Diabetes Collaborative Registry Poised to Play a Role in Improving CV Outcomes in Diabetic Patients

They say timing is everything, and what better time to have a registry focused on type 2 diabetes mellitus (T2DM)? Here are four important reasons:

  1. To better understand the changing epidemiology of T2DM, prevalent in patients with an array of cardiovascular disorders including hypertension, coronary artery disease, peripheral vascular disease, congestive heart failure, and stroke.
  2. To better understand the metabolic syndrome associated with T2DM and its relationship to cardiac and vascular disease beyond measures directed at glycemic control.
  3. To set the stage for gauging the impact of recently published randomized clinical trials showing clear cardiovascular protection with the use of specific diabetic therapies.
  4. To identify trends in the comprehensive care of patients with T2DM that include treatments of lipids, hypertension, and obesity, and approaches to the treatment of hemodynamically significant coronary and vascular disease and identify treatment gaps.

Cardiologists have been very proactive and comfortable in treating most of the cardiometabolic contributors associated with T2DM. Yet data from the PINNACLE Registry reveal persistent gaps in the treatment of lipids in T2DM patients, with nearly 30 percent not treated with a statin.1

However, cardiologists are much less assertive when it comes to initiating or modifying glycemic treatments. This is likely to change now that we have entered a new era based on three important randomized trials that evaluated the effect of the sodium glucose co-transporter-2 (SGLT-2) inhibitor empagliflozin and the glucagon-like peptide-1 receptor agonists (GLP-1 RA) liraglutide and semaglutide.2-4 These three compounds reduced cardiovascular events in diabetic patients with established cardiovascular disease.

In the EMPA-REG OUTCOME trial, empagliflozin reduced the incidence of the composite endpoint of death from cardiovascular causes, nonfatal myocardial infarction, or nonfatal stroke by 14 percent (p = 0.04 for superiority).2 Death from cardiovascular causes was reduced by 38 percent and heart failure hospitalizations by 35 percent. There was a favorable trend for a reduction in nonfatal myocardial infarction but an unfavorable trend for nonfatal stroke.

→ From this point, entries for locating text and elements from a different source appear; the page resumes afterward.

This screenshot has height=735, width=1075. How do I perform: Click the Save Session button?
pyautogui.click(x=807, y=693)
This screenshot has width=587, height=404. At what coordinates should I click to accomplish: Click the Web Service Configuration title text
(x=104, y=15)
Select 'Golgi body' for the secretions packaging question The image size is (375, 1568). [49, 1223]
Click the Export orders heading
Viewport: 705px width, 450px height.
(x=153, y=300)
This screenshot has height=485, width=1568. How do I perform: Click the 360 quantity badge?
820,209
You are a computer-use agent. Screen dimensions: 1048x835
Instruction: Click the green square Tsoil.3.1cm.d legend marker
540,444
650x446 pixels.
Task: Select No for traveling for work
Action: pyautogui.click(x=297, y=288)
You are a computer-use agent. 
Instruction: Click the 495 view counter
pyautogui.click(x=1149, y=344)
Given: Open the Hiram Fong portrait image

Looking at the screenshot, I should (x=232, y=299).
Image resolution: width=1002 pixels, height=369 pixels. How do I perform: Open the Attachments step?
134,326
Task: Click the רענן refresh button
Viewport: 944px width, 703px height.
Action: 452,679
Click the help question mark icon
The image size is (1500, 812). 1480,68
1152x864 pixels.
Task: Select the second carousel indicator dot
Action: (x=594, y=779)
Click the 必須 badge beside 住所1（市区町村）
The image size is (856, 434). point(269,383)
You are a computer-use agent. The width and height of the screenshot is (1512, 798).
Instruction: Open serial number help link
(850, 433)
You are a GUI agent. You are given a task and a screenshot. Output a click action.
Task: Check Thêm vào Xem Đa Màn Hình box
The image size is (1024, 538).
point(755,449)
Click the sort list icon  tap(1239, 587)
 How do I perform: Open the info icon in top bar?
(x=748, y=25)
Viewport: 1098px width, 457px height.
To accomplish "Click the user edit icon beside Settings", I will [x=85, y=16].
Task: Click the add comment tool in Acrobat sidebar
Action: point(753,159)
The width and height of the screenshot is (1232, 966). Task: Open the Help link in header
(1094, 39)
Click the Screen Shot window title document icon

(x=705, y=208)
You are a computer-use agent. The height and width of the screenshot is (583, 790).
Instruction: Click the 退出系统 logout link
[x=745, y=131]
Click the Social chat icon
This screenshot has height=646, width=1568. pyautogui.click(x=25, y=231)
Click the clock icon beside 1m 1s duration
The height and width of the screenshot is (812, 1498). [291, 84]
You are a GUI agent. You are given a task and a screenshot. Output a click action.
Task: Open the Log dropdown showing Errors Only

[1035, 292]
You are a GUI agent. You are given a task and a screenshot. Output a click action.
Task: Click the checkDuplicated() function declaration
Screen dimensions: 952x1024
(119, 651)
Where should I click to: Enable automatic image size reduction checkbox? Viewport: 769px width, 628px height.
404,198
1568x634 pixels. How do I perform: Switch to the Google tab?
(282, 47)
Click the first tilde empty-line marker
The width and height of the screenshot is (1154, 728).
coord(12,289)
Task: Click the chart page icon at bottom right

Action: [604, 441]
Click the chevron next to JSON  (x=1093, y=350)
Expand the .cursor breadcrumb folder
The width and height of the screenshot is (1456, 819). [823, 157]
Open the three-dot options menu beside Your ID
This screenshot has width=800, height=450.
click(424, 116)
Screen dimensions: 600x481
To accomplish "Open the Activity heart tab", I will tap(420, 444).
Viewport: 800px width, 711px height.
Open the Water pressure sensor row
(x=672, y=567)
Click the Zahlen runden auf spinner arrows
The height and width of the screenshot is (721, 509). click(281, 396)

The primary composite outcome in SUSTAIN-6 that evaluated semaglutide, the first occurrence of death from cardiovascular causes, nonfatal myocardial infarction, or nonfatal stroke, was reduced by 26 percent over placebo (p = 0.02 for superiority).3 Nonfatal stroke was significantly reduced by 39 percent (p = 0.04), with a strong trend towards a reduction of nonfatal myocardial infarction.

In the LEADER trial involving liraglutide, there was a 13 percent (p = 0.01 for superiority) reduction of the composite endpoint of the first occurrence of death from cardiovascular causes, nonfatal (including silent) myocardial infarction, or nonfatal stroke.4 Death from cardiovascular causes was reduced by 22 percent (p = 0.007); the other components of the composite endpoint trended in the same direction.

The results of these well-designed, blinded, randomized clinical trials show medical interventions in diabetic patients with cardiovascular disease have protective effects. But these trials ask as many questions as they answer, including:

  1. Why is cardiovascular protection not seen with other classes of glucose-lowering drugs?
  2. Why did the SGLT-2 inhibitors and GLP-1 RA evaluated in these clinical trials exert a protective effect? Was it based on reduction in weight or caloric intake, diuretic effects, or other effects on metabolism?
  3. Is hyperglycemia the primary culprit in the development of cardiovascular (macrovascular) complications of T2DM?

The Diabetes Collaborative Registry (DCR) has been designed to answer these questions and to track and improve the quality of care of diabetes and metabolic syndrome across the continuum of primary and specialty care. The participation of primary care physicians, endocrinologists, cardiologists, and other healthcare providers managing diabetes is encouraged. The registry is a partnership of the ACC, American Diabetes Association, American College of Physicians, American Association of Clinical Endocrinologists, and Joslin Diabetes Center.

The DCR aims to measure adherence to clinical guidelines, quantify local performance, and report these data with national benchmarks to allow for rapid-cycle quality improvement efforts. Research efforts within the DCR may allow for an enhanced understanding of disease progression, generate new insights into management patterns, and highlight opportunities for care improvement.5


References

  1. Pokharel Y, Gosch K, Nambi V, et al. J Am Coll Cardiol 2016;68:1368-9.
  2. Zinman B, Wanner C, Lachin JM, et al. N Engl J Med 2015;373:2117-28.
  3. Marso SP, Daniels GH, Brown-Frandsen K, et al. N Engl J Med 2016;375:311-22.
  4. Marso SP, Bain SC, Consoli A, et al. N Engl J Med 2016;375:1834-44.
  5. Arnold SV, Inzucchi SE, McGuire DK, et al. Diabetes Care 2016;39:e99-e101.